また梅毒に予防ワクチンは存在しません。完治後は、コンドームの使用や不特定多数との性交渉を避けるなど、梅毒に限らず性感染症の予防に努めましょう

梅毒に関するよくあるご質問

  • 梅毒の症状が出ている部位に手で触ってしまいました。感染する可能性はありますか?

    梅毒の病変部位や血液を触る程度であれば、感染リスクは低いです。しかし、傷ついた手などで触れた場合、傷口から感染する恐れがあります。

  • パートナーが梅毒になりましたが、自分に症状はありません。検査は不要ですか?

    いいえ。必ず検査を受けてください。梅毒はしばらく無症状の方も少なくありません。パートナーとの性交渉を通じ感染している可能性があるため、パートナーと一緒に検査し、必要に応じ治療を進めてください。

  • 一度かかった梅毒の完治後、検査で陽性反応が出ました。再発したのでしょうか?

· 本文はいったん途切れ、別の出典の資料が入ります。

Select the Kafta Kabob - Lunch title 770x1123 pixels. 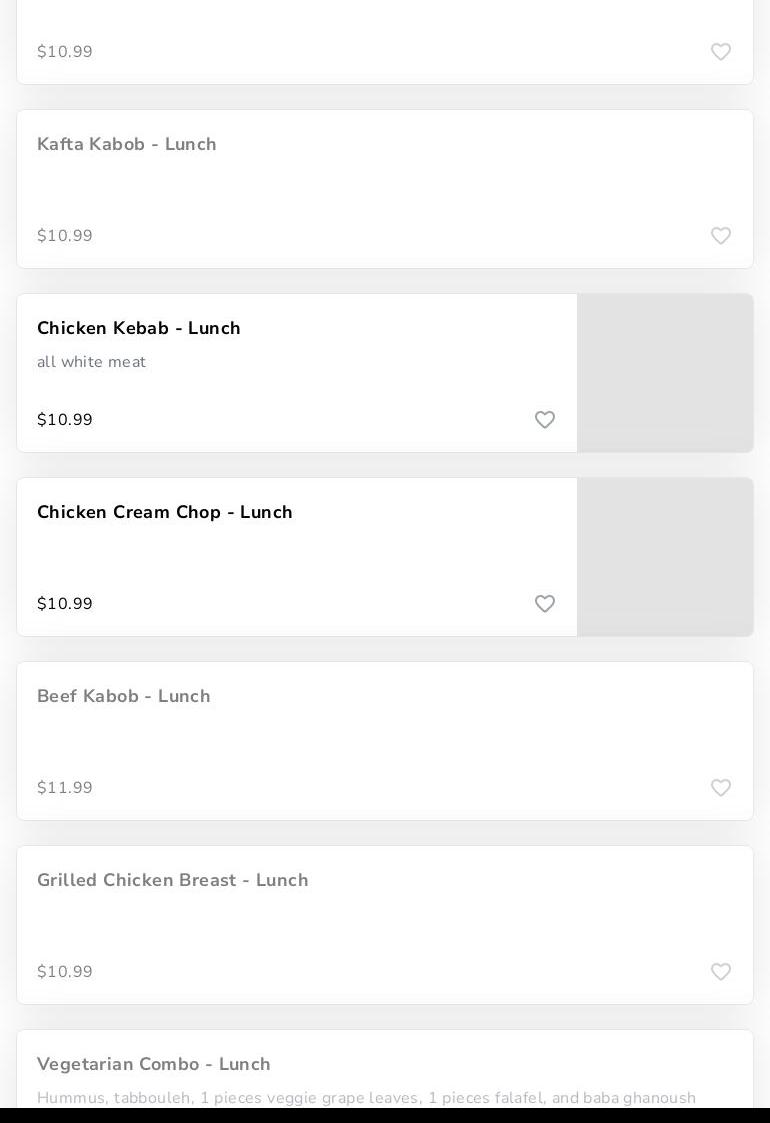tap(127, 144)
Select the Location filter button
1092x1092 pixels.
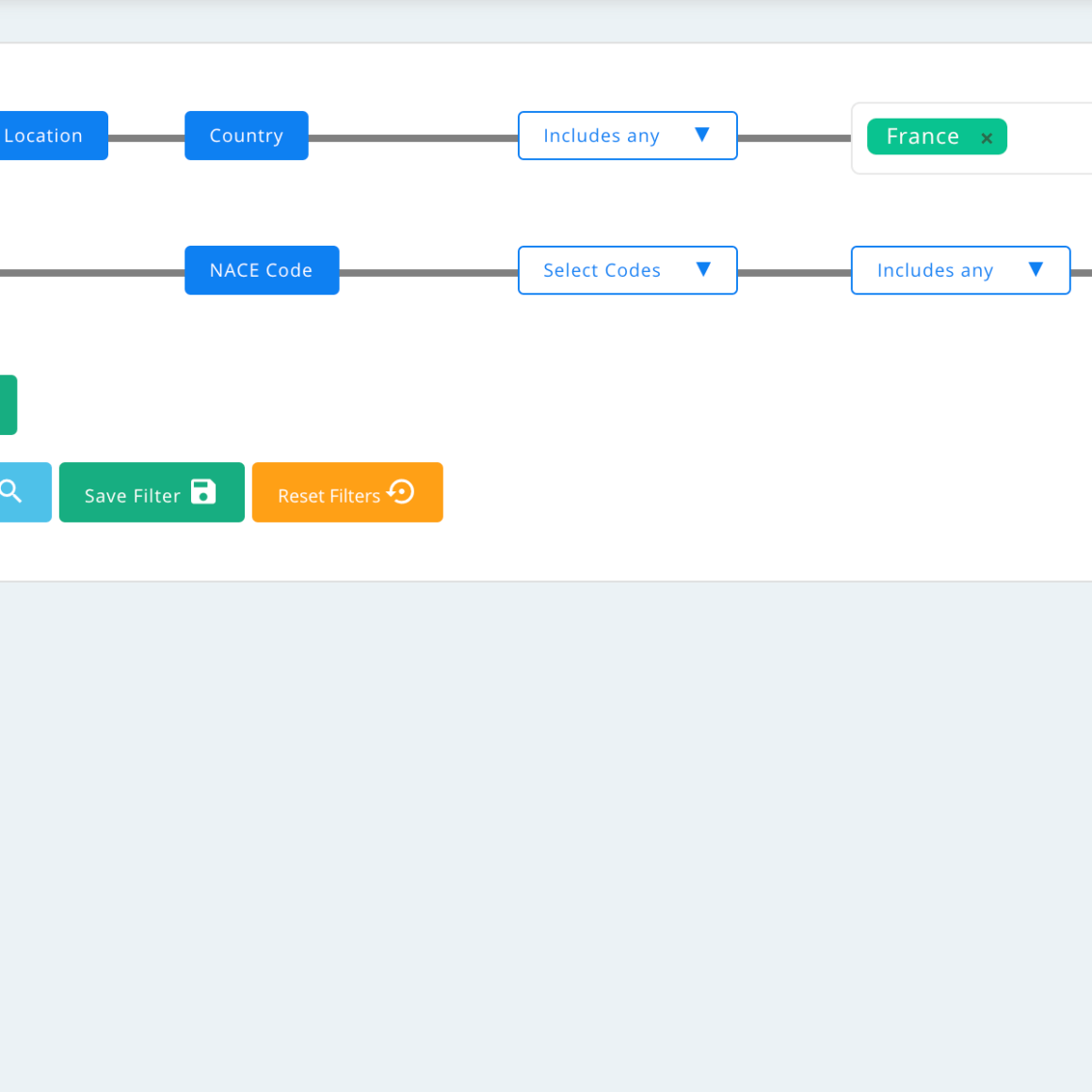point(47,136)
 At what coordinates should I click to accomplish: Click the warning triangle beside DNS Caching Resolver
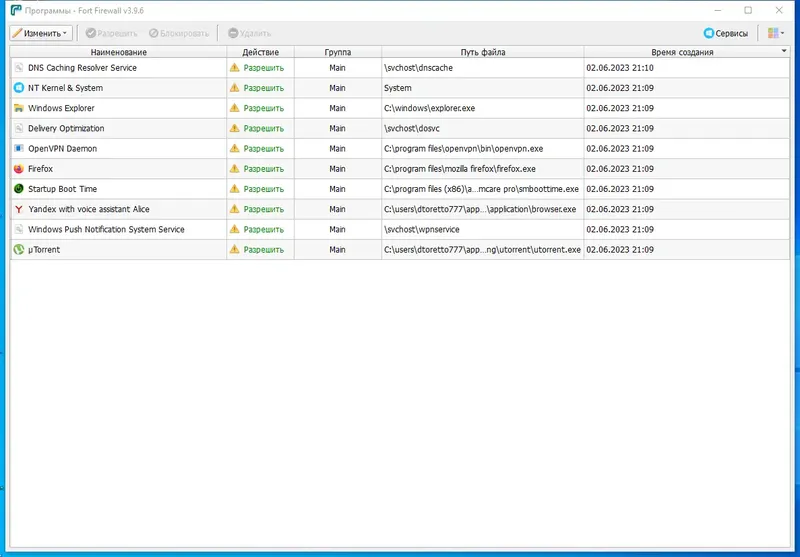(234, 67)
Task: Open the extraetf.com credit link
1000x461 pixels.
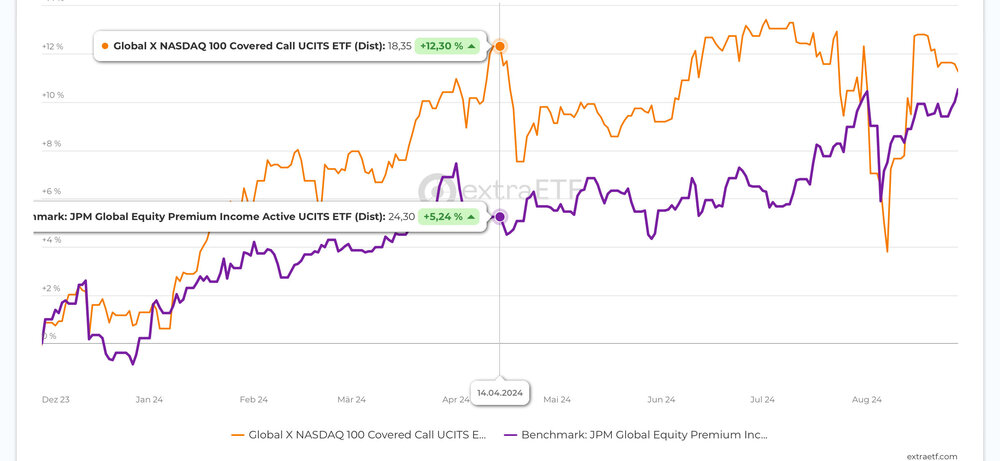Action: point(933,455)
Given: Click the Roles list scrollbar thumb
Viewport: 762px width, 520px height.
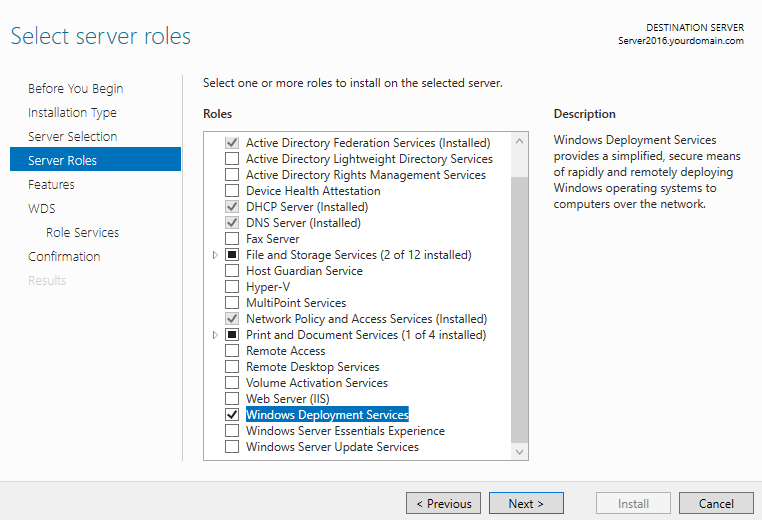Looking at the screenshot, I should (520, 310).
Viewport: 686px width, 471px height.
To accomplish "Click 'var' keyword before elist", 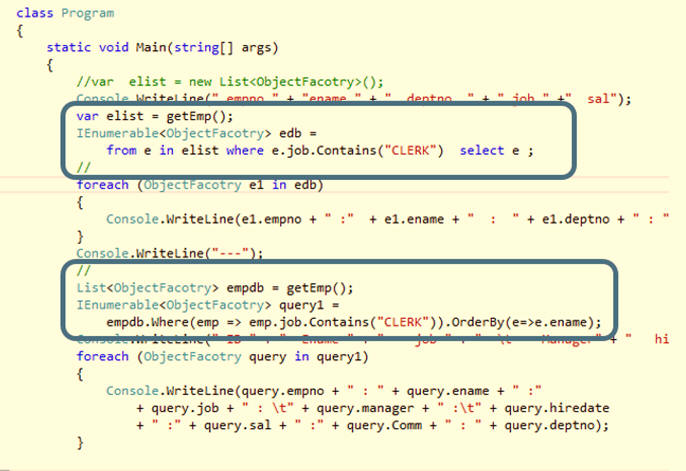I will (x=88, y=116).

    梅毒は一度感染すると、抗体が体内に残ります。この状態で抗体検査を行うと、必ず陽性反応が出てしまいます。ただ、完治後であっても梅毒は再感染する可能性があるため、疑わしい症状がある場合や、不安な性行為があった場合は、検査を受けることをおすすめします。

  • 梅毒の検査・治療は何科に相談すればいいですか?

    梅毒は婦人科、性病科、泌尿器科、皮膚科、さらに感染症専門の病院でも検査・治療が受けられます。また自治体によっては、保健所でHIV検査とともに、梅毒検査を実施している地域もあります。

  • 腟にコンジローマのようなイボができてしまいました。梅毒なのでしょうか?

    実際に病状を確認しない限り、梅毒かどうかを判断することはできません。「扁平コンジローマ」は、初期梅毒(2期)の特徴的な症状です。しかし、梅毒とは関係ない「尖圭コンジローマ」も性感染症としてポピュラーなため、「コンジローマができたから梅毒」とは一概にいえません。

  • 梅毒が陽性反応でした。死ぬことはありますか?

    現在の医療体制であれば、梅毒に感染して、すぐ死に至るということはありません。梅毒で命にかかわる症状が出るのは、感染から十年以上経過した4期です。そして現在、4期まで症状が悪化する例はほぼありません。ただ、梅毒は早期検査と早期治療が大切です。検査で陽性反応が出て、感染の確定診断が出されたら、速やかに治療を開始しましょう。